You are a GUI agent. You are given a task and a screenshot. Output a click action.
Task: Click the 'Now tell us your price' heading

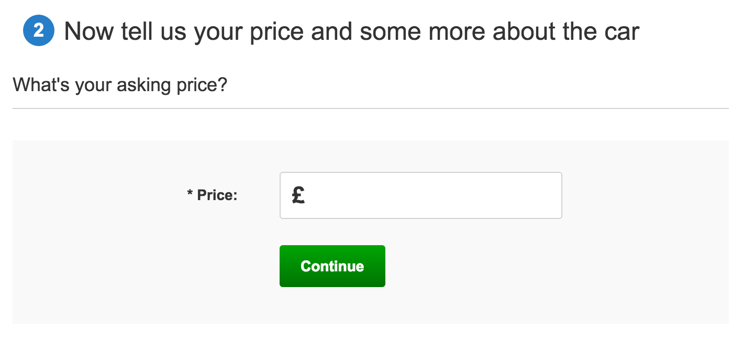[351, 31]
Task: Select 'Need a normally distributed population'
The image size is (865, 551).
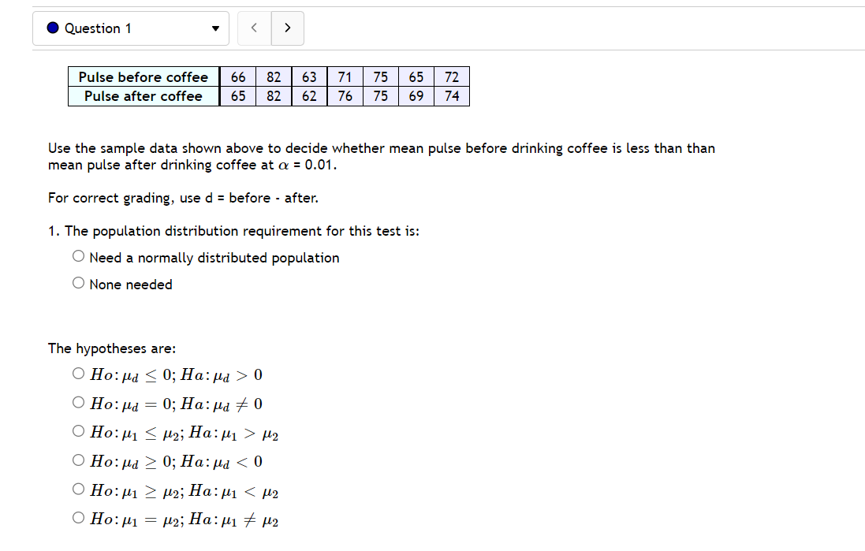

+ + +

● **Exercise requirements**: Omit the pictures and reproduce the records above exactly.

● **Reply**:
You are a GUI agent. You are given a task and a screenshot. Output a click action.
Task: Click the 'Now tell us your price' heading

[351, 31]
Task: Select 'Need a normally distributed population'
The image size is (865, 551).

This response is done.